- _What is expected_
Both the line with "Viewport: 848px width, 367px height." and the line with "Task: Select the bold" in the records below must appear in the output, along with every line between them, exactly and with nothing added.

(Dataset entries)

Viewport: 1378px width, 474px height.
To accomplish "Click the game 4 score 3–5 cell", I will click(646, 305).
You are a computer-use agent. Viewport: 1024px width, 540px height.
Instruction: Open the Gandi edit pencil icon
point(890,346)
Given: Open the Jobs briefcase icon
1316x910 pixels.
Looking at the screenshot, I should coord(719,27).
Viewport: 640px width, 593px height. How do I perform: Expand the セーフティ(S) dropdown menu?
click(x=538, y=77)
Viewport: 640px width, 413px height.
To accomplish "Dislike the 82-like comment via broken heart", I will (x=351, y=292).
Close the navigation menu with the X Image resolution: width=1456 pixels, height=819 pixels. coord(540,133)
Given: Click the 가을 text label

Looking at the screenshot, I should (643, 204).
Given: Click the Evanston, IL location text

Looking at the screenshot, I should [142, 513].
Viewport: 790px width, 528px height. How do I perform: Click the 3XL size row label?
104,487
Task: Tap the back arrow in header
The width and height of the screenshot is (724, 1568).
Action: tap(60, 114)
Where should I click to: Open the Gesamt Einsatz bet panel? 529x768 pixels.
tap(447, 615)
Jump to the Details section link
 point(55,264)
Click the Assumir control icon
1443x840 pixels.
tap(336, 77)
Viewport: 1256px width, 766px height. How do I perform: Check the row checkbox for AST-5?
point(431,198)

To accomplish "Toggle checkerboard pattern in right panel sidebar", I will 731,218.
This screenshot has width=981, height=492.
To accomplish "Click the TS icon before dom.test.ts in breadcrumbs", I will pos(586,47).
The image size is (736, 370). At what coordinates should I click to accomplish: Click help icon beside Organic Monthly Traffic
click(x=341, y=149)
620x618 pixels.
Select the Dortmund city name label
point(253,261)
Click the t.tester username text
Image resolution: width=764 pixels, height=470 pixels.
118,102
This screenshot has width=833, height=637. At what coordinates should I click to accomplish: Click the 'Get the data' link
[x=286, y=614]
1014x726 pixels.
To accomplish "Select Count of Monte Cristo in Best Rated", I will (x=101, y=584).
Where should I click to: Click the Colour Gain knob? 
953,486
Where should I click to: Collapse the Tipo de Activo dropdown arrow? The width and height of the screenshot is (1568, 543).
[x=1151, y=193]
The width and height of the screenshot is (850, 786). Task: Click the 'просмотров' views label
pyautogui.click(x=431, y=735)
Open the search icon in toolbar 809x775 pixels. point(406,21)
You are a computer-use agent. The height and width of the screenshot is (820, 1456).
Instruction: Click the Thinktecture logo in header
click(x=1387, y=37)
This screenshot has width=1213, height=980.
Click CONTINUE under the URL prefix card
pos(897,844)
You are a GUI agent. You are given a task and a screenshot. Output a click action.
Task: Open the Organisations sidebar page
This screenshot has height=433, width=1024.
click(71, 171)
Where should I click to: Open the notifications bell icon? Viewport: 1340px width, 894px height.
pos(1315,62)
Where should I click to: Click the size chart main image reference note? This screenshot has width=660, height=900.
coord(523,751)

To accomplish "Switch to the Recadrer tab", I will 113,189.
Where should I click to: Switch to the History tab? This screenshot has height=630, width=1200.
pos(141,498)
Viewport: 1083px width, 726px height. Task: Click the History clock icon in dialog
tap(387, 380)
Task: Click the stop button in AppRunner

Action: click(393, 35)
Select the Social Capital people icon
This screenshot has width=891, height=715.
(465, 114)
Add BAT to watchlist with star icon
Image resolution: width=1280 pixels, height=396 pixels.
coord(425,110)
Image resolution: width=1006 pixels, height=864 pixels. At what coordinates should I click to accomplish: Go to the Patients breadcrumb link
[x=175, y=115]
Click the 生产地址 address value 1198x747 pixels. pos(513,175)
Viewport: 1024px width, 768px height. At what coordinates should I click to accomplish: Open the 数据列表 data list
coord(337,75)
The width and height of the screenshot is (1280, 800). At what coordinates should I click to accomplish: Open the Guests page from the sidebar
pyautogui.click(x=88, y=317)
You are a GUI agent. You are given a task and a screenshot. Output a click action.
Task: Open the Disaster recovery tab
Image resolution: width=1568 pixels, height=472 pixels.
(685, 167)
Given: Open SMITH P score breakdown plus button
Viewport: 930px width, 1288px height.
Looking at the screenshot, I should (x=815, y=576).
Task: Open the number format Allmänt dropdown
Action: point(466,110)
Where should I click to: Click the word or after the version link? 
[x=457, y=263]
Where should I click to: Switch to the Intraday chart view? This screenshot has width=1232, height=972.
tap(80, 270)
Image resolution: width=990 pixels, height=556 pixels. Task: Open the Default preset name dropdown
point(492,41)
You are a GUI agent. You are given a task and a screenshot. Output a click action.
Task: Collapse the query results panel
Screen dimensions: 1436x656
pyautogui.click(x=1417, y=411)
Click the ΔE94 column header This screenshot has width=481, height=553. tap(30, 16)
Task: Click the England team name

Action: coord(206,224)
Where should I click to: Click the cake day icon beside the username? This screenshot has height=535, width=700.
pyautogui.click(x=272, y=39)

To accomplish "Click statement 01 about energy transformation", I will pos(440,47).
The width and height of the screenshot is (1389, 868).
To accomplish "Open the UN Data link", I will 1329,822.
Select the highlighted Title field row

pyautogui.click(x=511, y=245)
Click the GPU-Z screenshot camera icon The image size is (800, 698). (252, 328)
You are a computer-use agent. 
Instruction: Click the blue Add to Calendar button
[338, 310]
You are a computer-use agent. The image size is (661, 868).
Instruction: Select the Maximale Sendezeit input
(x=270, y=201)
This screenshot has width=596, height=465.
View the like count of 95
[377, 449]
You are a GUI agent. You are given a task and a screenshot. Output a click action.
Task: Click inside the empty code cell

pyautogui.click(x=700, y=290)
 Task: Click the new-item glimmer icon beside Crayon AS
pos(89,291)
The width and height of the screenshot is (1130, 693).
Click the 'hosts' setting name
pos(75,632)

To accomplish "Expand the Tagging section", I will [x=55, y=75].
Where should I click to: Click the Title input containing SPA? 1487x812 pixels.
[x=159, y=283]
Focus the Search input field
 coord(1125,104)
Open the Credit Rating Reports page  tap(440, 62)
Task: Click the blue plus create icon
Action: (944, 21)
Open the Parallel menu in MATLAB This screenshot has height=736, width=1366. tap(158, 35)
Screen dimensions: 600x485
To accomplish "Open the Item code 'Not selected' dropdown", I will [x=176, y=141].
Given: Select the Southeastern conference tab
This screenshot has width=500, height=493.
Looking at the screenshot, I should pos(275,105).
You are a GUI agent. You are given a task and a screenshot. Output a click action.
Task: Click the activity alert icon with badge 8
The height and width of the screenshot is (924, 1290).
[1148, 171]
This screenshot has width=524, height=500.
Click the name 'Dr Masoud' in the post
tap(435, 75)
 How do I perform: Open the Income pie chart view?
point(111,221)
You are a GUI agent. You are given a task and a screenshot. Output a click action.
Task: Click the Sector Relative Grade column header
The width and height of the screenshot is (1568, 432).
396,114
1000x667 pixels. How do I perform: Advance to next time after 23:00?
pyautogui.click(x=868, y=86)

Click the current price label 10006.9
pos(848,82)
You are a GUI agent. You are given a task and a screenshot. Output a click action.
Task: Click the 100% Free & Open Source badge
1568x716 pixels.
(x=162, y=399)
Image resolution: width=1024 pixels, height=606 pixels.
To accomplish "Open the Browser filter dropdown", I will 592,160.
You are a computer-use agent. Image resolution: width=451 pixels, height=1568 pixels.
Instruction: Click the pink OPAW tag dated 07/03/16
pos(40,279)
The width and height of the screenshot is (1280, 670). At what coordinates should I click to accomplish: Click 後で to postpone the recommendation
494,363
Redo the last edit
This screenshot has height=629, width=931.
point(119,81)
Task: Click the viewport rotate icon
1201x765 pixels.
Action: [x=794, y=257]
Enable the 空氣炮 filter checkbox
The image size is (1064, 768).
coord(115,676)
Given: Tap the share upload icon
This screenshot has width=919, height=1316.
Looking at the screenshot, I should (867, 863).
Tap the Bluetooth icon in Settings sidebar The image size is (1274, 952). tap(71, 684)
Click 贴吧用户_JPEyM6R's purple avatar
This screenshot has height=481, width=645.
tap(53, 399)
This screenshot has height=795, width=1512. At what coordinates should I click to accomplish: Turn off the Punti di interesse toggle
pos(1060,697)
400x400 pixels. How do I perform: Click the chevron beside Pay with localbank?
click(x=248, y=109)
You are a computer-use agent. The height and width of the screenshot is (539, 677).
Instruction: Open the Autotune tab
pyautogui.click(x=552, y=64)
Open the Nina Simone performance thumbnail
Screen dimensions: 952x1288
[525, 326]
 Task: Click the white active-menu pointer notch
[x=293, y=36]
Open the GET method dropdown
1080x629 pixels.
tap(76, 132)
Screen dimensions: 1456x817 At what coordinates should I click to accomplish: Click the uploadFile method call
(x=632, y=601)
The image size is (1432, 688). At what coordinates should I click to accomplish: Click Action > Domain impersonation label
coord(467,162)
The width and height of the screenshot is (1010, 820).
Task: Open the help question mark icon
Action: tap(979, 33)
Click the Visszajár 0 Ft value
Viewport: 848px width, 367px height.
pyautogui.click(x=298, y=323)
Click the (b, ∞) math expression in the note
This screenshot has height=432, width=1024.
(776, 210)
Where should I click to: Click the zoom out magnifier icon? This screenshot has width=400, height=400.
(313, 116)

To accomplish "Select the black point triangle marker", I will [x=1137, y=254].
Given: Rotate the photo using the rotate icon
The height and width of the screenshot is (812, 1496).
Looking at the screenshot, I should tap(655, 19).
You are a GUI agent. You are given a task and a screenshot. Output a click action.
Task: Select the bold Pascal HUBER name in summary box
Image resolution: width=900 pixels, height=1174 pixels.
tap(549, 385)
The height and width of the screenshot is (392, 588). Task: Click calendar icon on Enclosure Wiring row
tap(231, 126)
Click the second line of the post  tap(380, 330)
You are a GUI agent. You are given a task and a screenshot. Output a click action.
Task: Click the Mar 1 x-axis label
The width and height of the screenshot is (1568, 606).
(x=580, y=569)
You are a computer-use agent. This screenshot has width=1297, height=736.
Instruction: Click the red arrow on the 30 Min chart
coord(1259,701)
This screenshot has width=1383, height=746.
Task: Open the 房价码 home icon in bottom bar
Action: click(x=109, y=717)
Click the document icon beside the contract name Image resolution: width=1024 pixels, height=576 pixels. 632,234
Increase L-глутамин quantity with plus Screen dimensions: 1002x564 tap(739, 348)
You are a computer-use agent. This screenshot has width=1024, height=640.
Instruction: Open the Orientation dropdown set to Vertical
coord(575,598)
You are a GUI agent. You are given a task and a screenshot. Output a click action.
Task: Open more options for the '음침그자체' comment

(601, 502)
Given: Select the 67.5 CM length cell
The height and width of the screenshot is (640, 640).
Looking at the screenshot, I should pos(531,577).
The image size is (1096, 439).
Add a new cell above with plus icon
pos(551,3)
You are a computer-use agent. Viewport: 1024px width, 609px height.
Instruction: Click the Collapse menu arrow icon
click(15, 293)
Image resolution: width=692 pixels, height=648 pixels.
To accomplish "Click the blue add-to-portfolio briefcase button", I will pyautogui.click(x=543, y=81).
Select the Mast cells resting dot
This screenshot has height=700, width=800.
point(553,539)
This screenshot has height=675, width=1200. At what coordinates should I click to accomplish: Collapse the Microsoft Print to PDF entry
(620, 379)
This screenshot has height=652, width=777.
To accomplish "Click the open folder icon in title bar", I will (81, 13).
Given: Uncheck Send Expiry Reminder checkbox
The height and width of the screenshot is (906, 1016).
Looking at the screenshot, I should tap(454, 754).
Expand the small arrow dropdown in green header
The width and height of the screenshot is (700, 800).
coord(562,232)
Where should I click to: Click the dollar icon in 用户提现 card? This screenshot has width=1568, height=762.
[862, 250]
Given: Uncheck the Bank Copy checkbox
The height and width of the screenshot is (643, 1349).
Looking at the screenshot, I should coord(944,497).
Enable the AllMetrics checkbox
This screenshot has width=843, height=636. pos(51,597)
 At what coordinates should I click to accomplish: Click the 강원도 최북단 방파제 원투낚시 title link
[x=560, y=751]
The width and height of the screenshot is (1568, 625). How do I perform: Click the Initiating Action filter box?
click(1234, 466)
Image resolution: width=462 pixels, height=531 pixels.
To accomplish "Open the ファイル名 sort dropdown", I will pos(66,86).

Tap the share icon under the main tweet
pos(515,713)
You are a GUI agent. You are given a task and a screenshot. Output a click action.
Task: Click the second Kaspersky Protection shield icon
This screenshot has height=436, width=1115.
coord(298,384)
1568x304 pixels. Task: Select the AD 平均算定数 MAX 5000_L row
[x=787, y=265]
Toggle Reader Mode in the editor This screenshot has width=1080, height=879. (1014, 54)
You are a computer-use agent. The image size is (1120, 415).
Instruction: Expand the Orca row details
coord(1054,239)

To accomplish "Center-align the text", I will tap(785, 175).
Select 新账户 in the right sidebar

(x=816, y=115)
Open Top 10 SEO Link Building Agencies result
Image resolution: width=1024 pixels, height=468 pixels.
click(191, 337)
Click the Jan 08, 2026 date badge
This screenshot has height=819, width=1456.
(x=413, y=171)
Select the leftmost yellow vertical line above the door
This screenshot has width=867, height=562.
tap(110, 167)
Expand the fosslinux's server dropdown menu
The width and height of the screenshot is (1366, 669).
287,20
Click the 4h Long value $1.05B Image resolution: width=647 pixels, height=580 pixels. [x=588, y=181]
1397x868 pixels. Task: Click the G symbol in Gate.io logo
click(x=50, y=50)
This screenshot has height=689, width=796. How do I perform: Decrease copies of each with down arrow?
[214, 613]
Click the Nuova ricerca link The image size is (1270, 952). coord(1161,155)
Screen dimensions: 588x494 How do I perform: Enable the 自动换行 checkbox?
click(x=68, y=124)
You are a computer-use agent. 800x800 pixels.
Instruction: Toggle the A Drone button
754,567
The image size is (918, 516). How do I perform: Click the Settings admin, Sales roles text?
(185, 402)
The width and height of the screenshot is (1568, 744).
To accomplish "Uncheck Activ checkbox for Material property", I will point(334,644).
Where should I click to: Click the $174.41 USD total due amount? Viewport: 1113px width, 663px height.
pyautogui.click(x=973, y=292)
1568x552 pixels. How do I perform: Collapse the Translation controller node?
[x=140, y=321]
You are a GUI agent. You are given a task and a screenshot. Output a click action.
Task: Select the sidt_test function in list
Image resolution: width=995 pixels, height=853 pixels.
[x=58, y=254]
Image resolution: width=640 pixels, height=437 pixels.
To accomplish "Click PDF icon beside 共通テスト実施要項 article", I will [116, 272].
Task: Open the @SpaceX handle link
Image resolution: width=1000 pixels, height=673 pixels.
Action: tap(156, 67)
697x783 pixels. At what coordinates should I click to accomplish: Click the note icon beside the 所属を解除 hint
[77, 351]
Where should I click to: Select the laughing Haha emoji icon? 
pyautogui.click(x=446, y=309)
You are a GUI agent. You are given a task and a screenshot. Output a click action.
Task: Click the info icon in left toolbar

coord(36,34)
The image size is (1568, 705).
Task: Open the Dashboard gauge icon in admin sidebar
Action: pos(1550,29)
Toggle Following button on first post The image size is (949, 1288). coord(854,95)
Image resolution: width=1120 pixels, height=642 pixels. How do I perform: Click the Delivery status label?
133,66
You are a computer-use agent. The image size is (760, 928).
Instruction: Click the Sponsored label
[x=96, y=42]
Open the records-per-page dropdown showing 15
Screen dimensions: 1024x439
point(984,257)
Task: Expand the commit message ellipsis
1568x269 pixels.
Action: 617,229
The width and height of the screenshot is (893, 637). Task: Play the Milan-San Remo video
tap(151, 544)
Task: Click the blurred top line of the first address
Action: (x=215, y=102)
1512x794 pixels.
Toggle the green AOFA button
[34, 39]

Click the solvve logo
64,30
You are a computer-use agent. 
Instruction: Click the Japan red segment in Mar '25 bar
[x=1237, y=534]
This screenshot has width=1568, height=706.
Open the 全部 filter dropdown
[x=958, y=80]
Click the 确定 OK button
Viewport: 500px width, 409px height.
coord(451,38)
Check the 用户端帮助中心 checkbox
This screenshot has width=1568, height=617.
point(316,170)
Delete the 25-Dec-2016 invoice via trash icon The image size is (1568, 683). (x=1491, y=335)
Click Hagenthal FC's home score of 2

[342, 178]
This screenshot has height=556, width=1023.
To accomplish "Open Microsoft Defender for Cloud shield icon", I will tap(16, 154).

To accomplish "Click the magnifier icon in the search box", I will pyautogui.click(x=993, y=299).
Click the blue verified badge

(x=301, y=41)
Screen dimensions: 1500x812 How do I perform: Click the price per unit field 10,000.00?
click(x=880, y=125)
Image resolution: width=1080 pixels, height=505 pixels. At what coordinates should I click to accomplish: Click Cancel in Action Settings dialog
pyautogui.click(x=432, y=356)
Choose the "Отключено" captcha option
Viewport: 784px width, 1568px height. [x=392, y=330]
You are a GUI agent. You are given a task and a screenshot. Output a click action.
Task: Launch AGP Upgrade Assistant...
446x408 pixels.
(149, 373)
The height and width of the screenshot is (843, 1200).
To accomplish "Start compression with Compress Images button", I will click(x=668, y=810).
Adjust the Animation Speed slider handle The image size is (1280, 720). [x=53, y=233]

- _Your response_
Viewport: 848px width, 367px height.
pyautogui.click(x=298, y=323)
Click the (b, ∞) math expression in the note
This screenshot has height=432, width=1024.
(776, 210)
Where should I click to: Click the zoom out magnifier icon? This screenshot has width=400, height=400.
(313, 116)

To accomplish "Select the black point triangle marker", I will [x=1137, y=254].
Given: Rotate the photo using the rotate icon
The height and width of the screenshot is (812, 1496).
Looking at the screenshot, I should tap(655, 19).
You are a GUI agent. You are given a task and a screenshot. Output a click action.
Task: Select the bold Pascal HUBER name in summary box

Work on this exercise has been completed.